**Your objective**
What lines of the data hold the string "agent"? Pull each one out.

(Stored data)
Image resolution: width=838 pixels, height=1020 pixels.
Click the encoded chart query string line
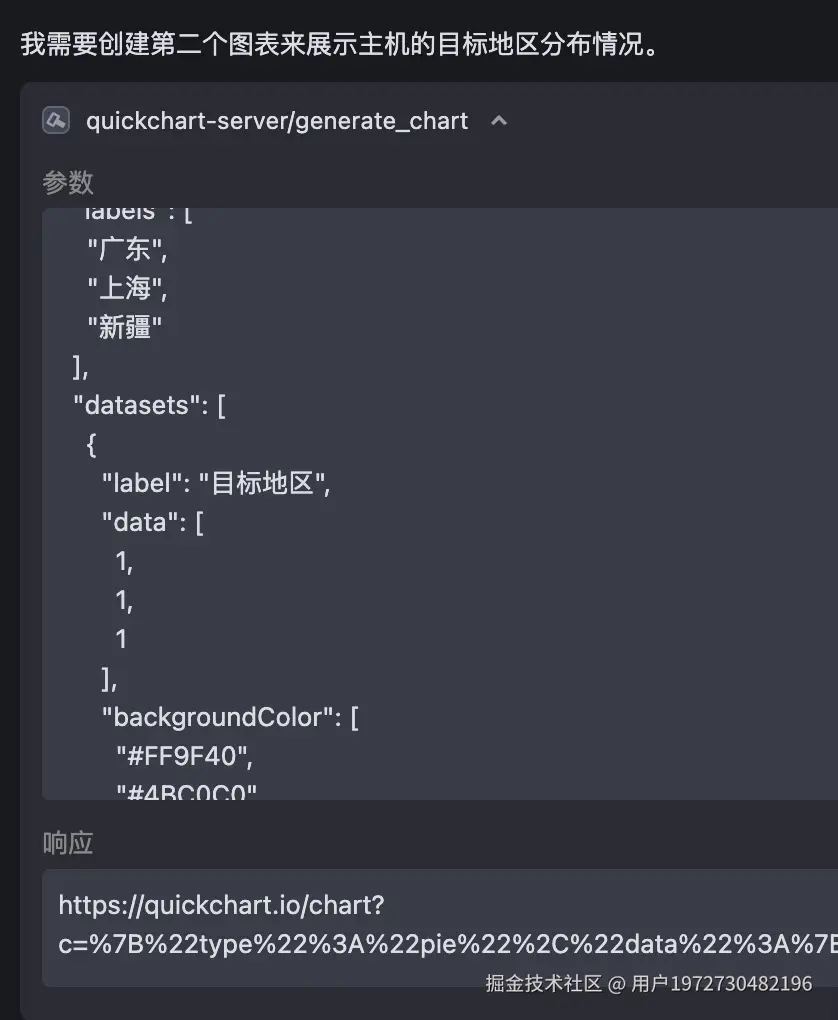448,944
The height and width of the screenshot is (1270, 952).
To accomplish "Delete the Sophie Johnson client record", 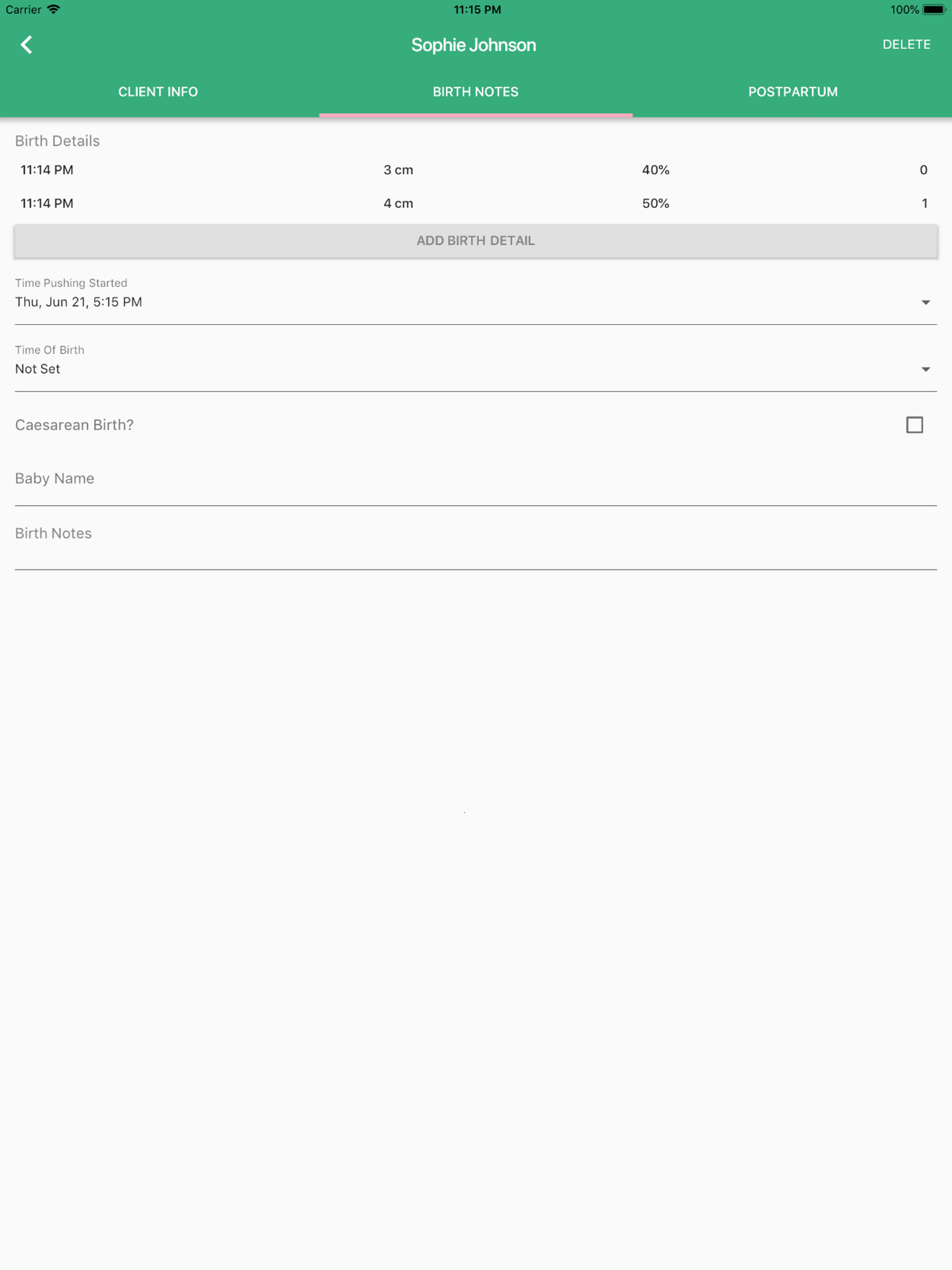I will coord(906,45).
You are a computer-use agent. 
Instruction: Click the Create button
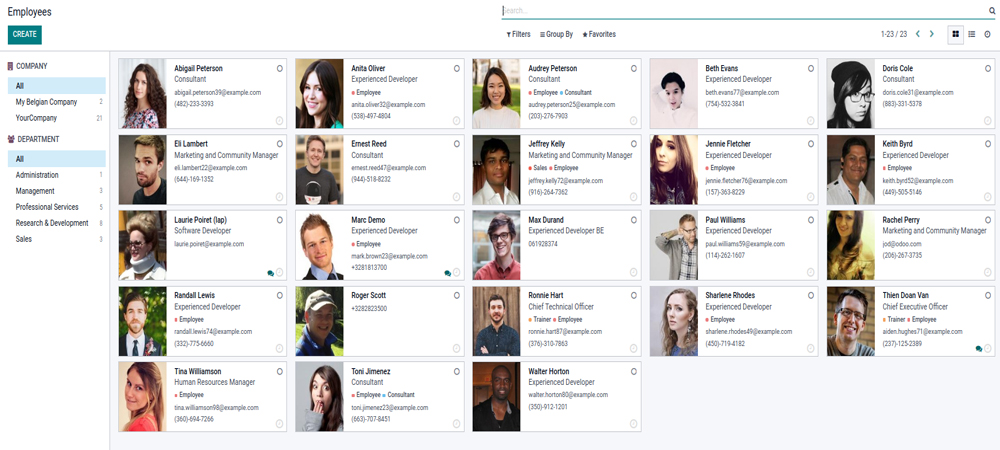click(x=25, y=34)
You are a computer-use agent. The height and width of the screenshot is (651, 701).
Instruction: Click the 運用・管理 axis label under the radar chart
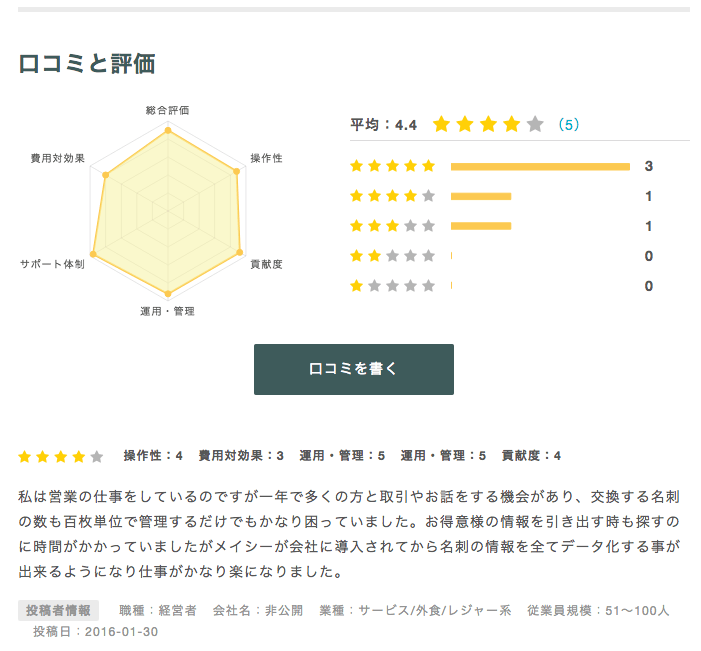[x=167, y=312]

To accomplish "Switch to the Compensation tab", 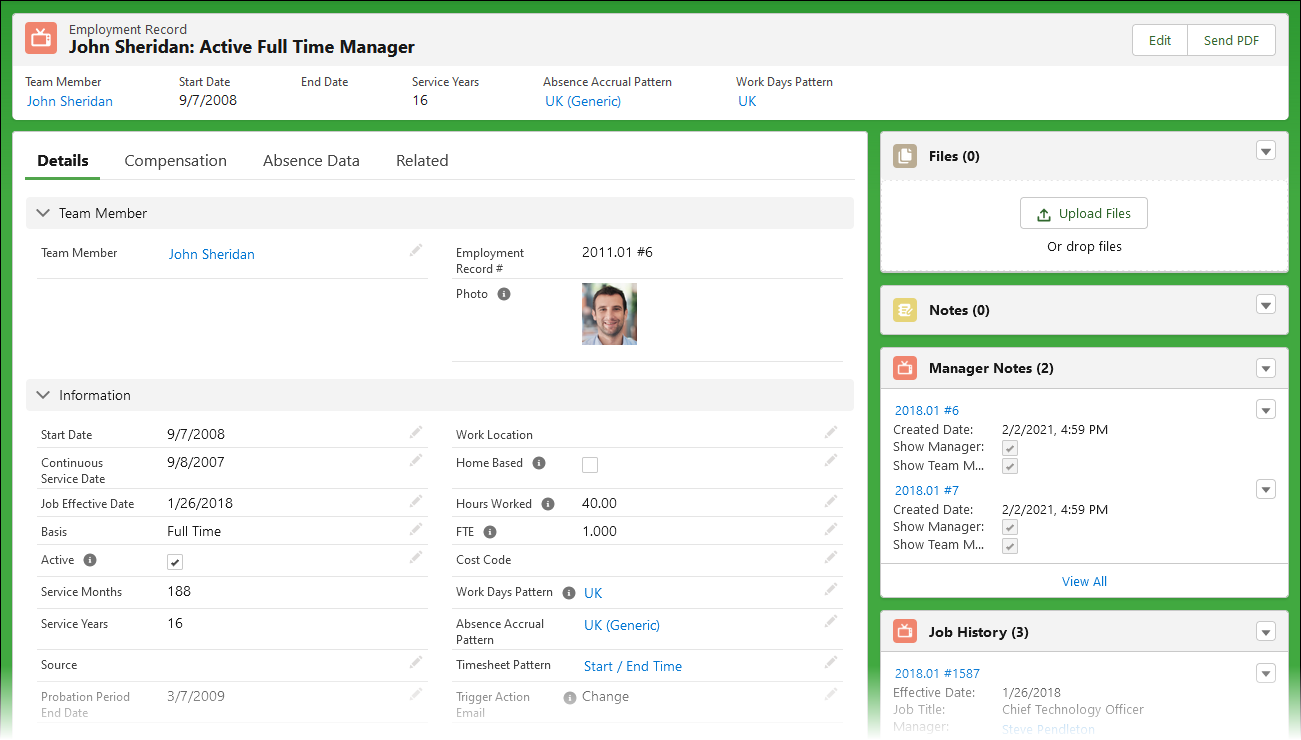I will click(x=175, y=161).
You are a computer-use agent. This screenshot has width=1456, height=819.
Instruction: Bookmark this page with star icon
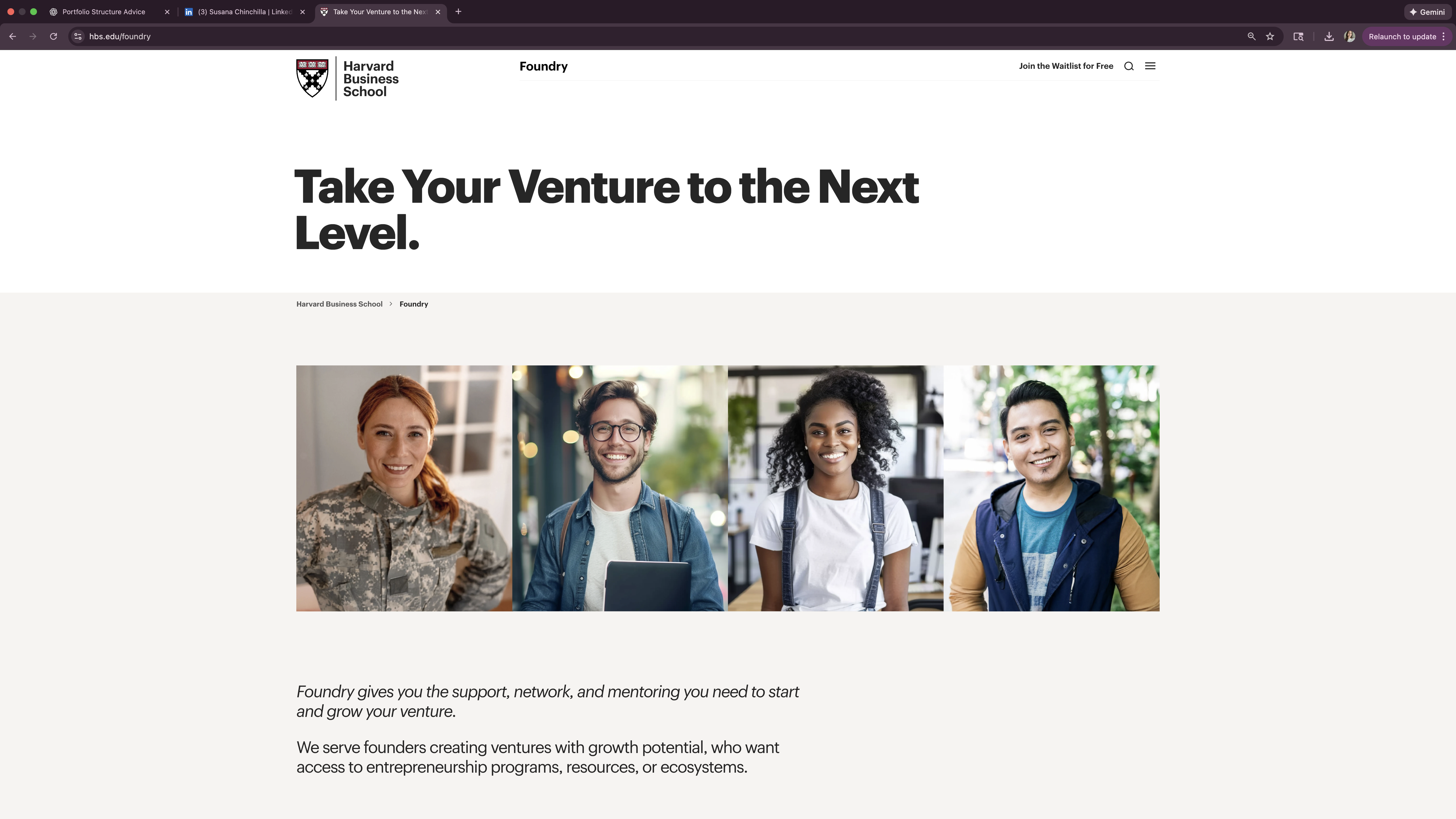tap(1270, 37)
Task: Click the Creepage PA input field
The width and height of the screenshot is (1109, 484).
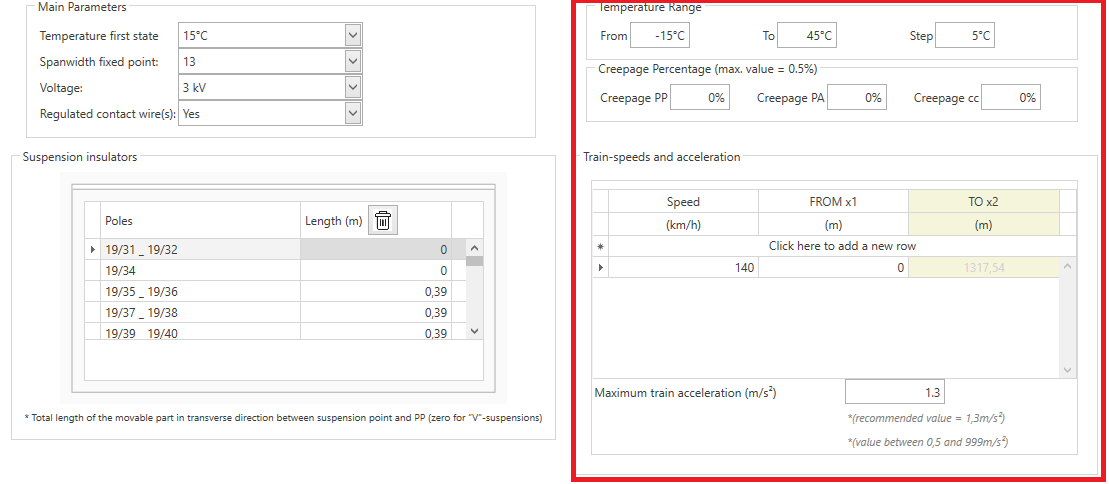Action: click(x=857, y=98)
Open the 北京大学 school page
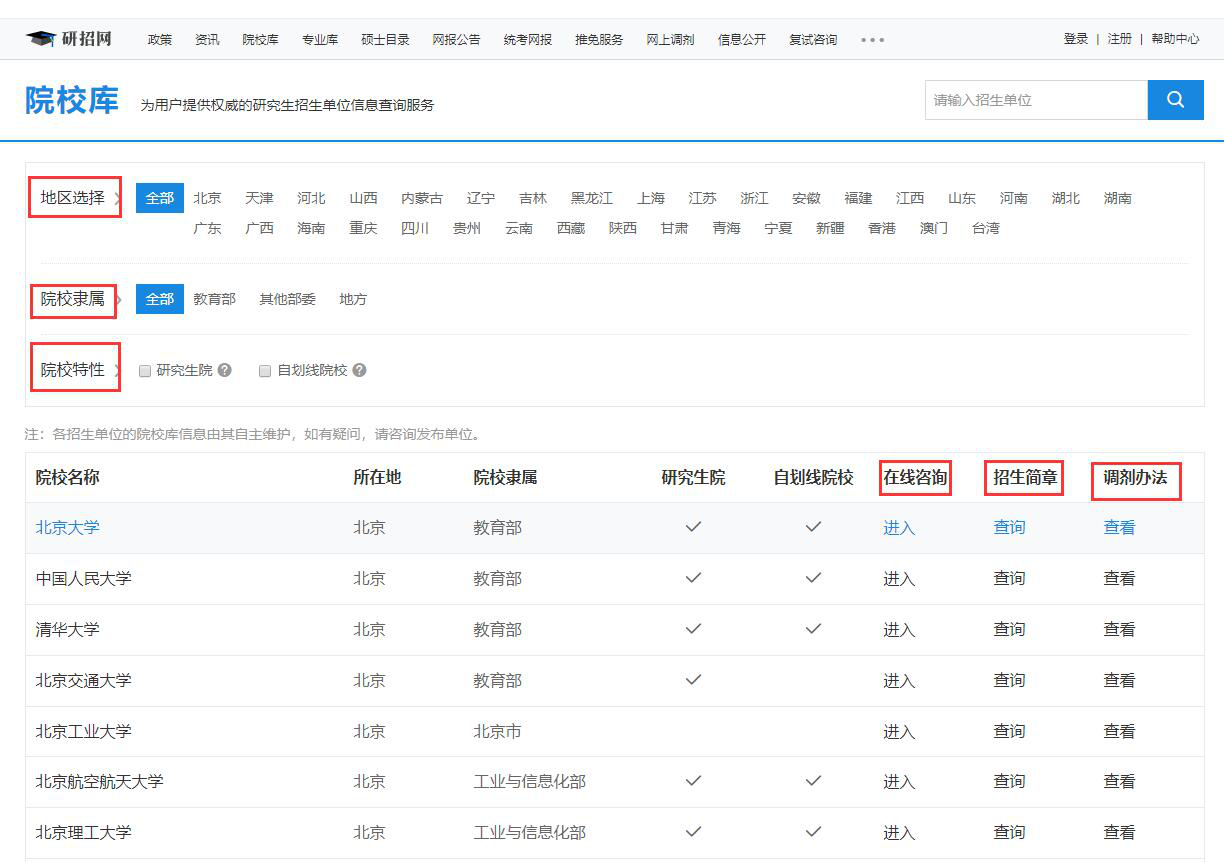This screenshot has height=862, width=1224. [67, 527]
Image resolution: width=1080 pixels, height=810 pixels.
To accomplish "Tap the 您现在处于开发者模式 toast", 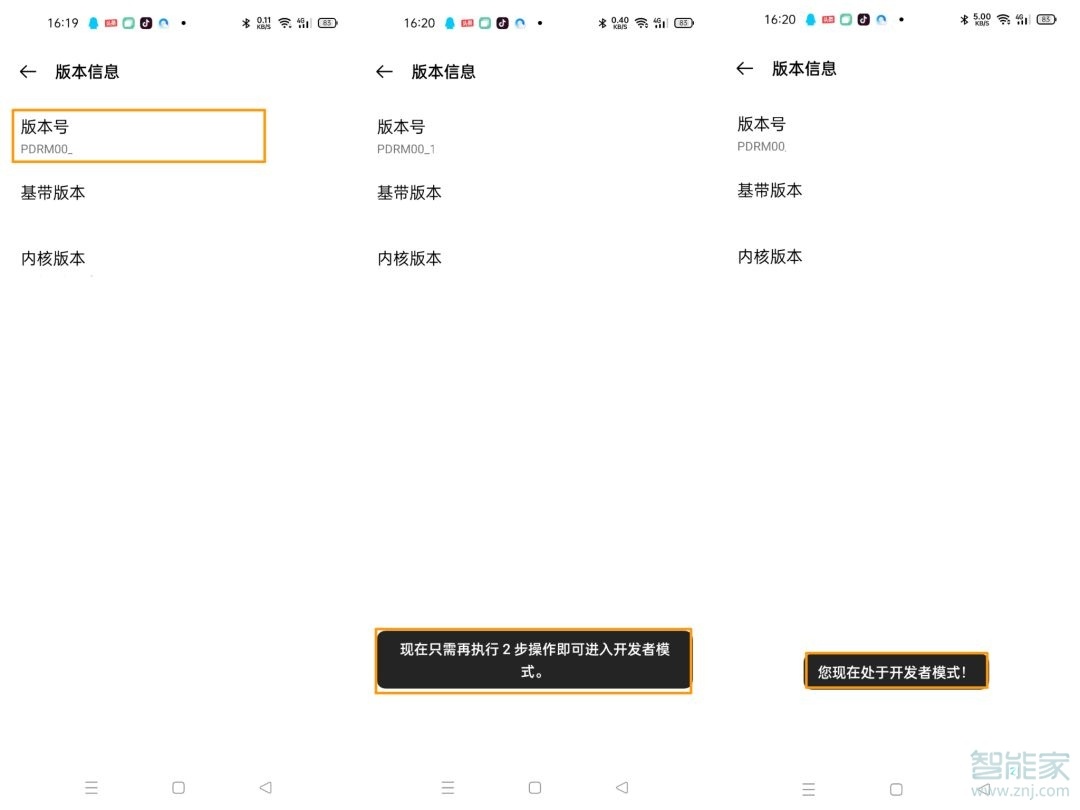I will pos(895,671).

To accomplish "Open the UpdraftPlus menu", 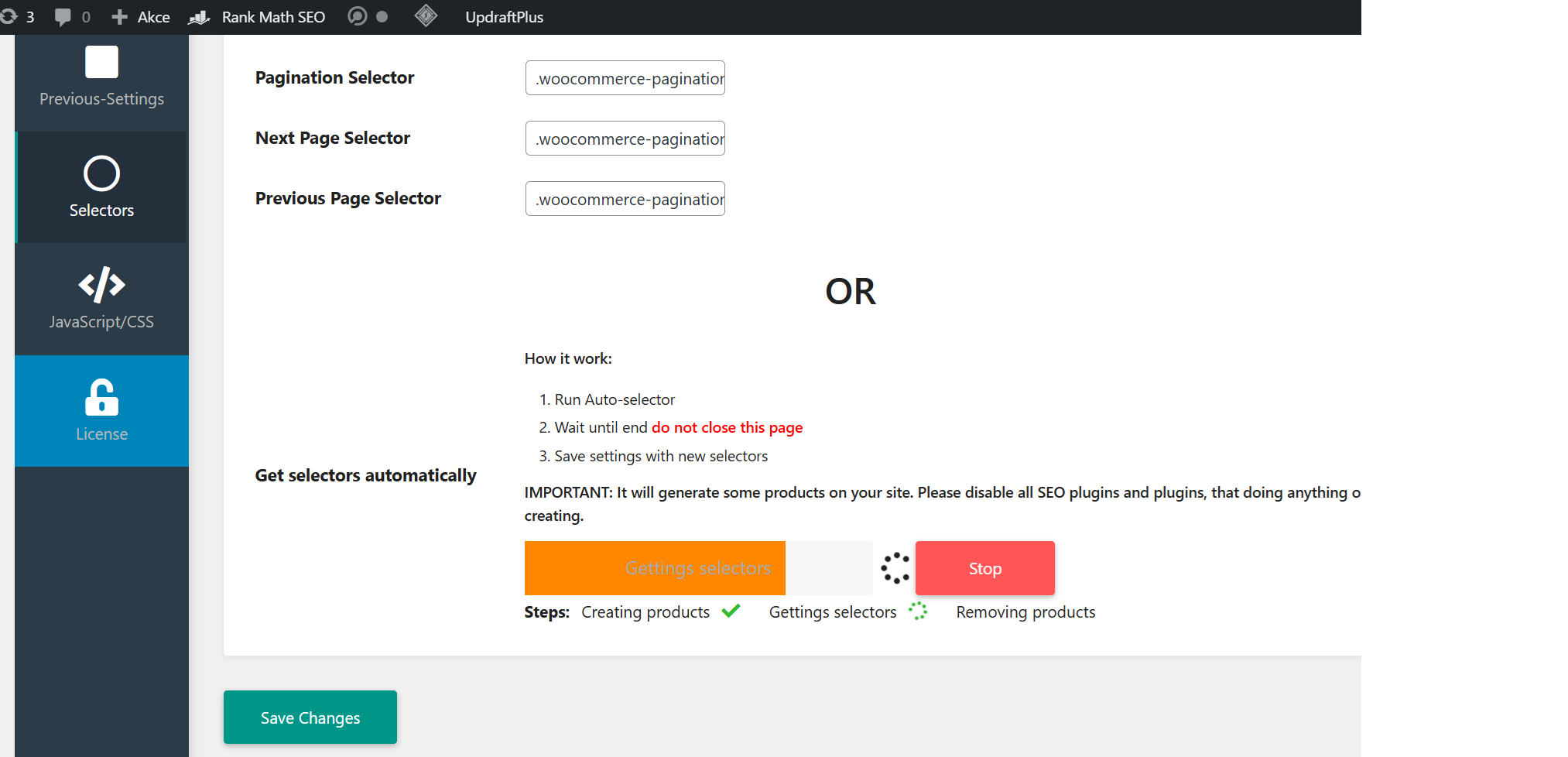I will pyautogui.click(x=504, y=17).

**Output of the exercise**
You are a computer-use agent. 
You are a computer-use agent. The height and width of the screenshot is (651, 701).
You are a computer-use agent. This screenshot has width=1456, height=819.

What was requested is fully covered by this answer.